= Aim of the task =
Look for the string "computer" in the data below, and copy each line that holds it.

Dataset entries
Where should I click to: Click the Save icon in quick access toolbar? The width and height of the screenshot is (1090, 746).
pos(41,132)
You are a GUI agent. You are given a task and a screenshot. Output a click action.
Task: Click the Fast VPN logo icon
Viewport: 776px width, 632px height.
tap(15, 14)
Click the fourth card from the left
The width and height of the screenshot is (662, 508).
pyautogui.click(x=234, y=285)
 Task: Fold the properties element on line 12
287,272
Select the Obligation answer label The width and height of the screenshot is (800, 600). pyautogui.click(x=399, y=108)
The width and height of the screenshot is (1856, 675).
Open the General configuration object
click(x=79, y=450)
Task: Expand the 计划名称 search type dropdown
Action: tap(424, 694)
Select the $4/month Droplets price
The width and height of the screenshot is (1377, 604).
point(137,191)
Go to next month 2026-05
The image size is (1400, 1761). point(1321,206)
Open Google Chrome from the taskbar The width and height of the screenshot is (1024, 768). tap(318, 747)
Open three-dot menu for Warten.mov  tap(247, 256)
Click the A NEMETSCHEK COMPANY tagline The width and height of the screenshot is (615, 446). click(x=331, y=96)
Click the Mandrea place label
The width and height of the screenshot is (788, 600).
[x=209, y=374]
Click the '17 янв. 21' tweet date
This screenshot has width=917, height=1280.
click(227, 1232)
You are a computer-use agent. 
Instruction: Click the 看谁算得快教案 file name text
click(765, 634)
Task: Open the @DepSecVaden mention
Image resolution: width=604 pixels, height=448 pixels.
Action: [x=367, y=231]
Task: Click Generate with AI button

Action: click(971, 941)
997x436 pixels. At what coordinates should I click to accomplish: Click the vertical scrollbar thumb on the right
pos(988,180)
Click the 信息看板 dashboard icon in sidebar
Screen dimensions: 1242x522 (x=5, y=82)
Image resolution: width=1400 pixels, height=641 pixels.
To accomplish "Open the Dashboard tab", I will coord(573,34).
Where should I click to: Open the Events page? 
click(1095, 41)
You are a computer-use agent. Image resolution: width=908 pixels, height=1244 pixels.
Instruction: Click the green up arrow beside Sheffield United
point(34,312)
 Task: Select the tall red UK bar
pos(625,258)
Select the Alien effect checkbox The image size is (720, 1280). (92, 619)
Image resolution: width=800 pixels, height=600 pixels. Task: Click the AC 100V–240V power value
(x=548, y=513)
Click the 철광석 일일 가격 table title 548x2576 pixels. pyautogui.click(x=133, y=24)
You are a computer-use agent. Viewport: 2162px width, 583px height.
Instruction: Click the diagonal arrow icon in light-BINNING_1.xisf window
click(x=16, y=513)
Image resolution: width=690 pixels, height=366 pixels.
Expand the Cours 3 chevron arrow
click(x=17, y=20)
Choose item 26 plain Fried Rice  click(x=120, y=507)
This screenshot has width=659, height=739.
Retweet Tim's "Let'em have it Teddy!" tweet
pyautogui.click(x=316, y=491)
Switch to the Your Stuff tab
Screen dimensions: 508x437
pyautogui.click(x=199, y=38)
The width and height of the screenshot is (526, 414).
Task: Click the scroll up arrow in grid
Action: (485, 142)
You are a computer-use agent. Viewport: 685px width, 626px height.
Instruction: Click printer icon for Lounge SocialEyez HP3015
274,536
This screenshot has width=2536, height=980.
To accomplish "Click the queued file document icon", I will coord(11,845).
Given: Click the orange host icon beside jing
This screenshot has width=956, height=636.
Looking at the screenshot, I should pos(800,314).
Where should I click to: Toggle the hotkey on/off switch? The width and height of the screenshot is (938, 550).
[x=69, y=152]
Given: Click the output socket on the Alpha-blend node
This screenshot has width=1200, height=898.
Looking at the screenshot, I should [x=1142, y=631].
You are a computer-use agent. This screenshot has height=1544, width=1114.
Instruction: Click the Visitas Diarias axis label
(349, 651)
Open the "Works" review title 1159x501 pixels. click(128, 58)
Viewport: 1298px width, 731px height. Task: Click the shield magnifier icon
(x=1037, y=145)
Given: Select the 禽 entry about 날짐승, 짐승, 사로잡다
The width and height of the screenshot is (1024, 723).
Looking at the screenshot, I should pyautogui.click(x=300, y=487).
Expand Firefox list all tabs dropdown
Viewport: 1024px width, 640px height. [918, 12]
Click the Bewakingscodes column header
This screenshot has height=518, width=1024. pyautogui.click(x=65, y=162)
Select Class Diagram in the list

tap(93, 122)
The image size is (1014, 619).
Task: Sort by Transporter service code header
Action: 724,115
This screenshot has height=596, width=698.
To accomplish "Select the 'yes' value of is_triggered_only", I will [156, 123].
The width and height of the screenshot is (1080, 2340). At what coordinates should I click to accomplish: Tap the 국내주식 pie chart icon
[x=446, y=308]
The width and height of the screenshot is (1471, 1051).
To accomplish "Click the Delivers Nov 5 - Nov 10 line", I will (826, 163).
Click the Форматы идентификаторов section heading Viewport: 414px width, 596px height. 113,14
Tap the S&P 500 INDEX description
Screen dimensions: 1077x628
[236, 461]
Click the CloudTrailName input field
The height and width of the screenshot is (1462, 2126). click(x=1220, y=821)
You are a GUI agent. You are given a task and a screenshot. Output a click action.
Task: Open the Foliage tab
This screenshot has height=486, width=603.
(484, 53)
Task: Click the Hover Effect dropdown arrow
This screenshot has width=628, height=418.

= Task result =
You are a computer-use agent. 
You are a computer-use agent. Image resolution: width=908 pixels, height=1244 pixels.
You are a computer-use agent. Viewport: 2162px width, 583px height.
You are a computer-use agent. Viewport: 685px width, 626px height.
You are a computer-use agent. This screenshot has height=1544, width=1114.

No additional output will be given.